Everyone who’s enjoyed an Intro to Philosophy class has heard the tale of the queen who killed René Descartes.
As the story goes, Descartes was a guy who danced to his own beat, regularly sleeping in until noon and lazily inventing different forms of geometry. Then one day a queen, fascinated by some of his writings, paid to have the famous philosopher travel to Sweden, where he would teach her a great many things early in the morning. He came, she made him wake up early, it was cold, he got sick, and then he died.
When telling the story, most teachers will emphasize the waking up early part as Descartes’ primary cause of death. That or he was poisoned, but most likely it had to do with waking up early.
And the queen? Well, who cares. She was a sleep depriving torturer whose only claim to fame was the man she killed, right?
As it turns out, the answer to that question is no — not even close. In fact, Descartes is hardly a footnote in the story of this fascinating historical character, and the less you know about Kristina of Sweden, the more drawn in you’ll be to Mika Kaurismäki’s “The Girl King.”

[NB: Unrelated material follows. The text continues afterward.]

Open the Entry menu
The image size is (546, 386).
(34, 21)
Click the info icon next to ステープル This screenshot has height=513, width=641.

As always, let’s chat about the highlights:
The BBC movie
If I had to give a crude overview of the movie’s presentation, I’d say this looks like an expensive BBC mini-series. This is neither here nor there when it comes to quality storytelling. In fact, tell the wrong person Colin Firth’s Mr. Darcy suffered from the BBC makeover and you’ll end up staring at your still beating heart. However, if you’re expecting the gluttonous budget of a Hollywood period piece, the presentation will take some getting used to. Know what you’re getting into before the lights dim, and you’ll enjoy the film that much more.
If this film serves no other purpose than to place a spotlight on Malin Buska, it has a lot to be proud of.

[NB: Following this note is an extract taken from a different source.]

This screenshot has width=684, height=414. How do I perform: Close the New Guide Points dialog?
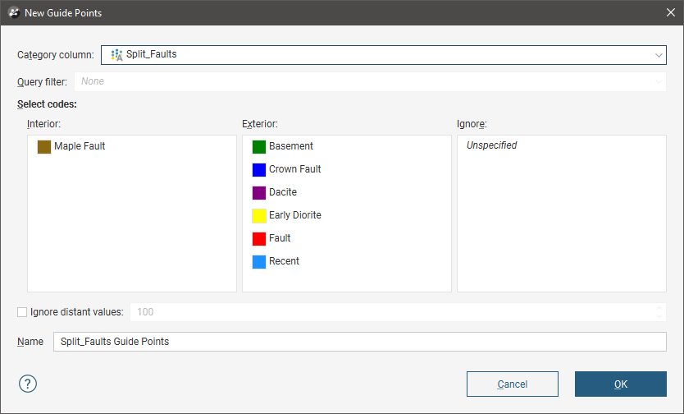click(x=668, y=13)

Buska believes in every scene she walks through and controls the tempo of each interaction, as any respectable monarch should. In the few cases where “The Girl King” slips into melodrama, it’s during Buska’s absence, and when the story is at its most compelling, you guessed it, Buska is front and center.
I have no idea what Buska’s professional aspirations include, but there are countless projects Hollywood’s kicking around right now that would be better because of her.
On a high level, “The Girl King” is a fish-out-of-water story — only the fish happens to be ruler over the land mammals, and a highly educated one at that.
Set in the 1600’s, “The Girl King” follows Kristina of Sweden (Buska) as she succeeds her father at the age of 6 and begins her rule at 18. As Kristina questions her faith, her sexuality and her purpose as a member of the human race, she is forced to face the burdens that come with overseeing a kingdom that doesn’t entirely understand her. At its heart, this film is very much a biopic that places subject over story, and for those who love characters above all else, it will absolutely work. However, if you’re someone who demands central conflict, and a beginning, middle, and ending, well, move along to the next section.
Where its weak
To be clear, “The Girl King” does not buckle under the weight of some of its issues, but it definitely gets wobbly knees from time-to-time. One glaring problem specifically comes with the occasionally disjointed script by Michel Marc Bouchard.
Instead of focusing on a few key moments of Kristina’s life, or grounding the story with a single overarching conflict, Bouchard instead tries to capture as much of the queen’s life as possible. As a result, audiences might be confused by random set changes, or sit scratching their heads as unusually convenient resolutions unfold in order to push Kristina to another key moment in history.
Again, a few clumsy moments are hardly a knock-out punch for the story, but audiences will notice some unnatural pacing and arranged outcomes.
Audiences who love their historical dramas should definitely look to spend time with Kristina of Sweden in “The Girl King.” While a few moments suffer from uneven storytelling, the intriguing premise, timely themes and stand-out performance from Buska more than makeup for the occasionally jarring presentation. We Flix Junkies have never established a firm rating system, so let me simply call this a worthwhile, 3-out-of-4 star, 1.5 thumbs up.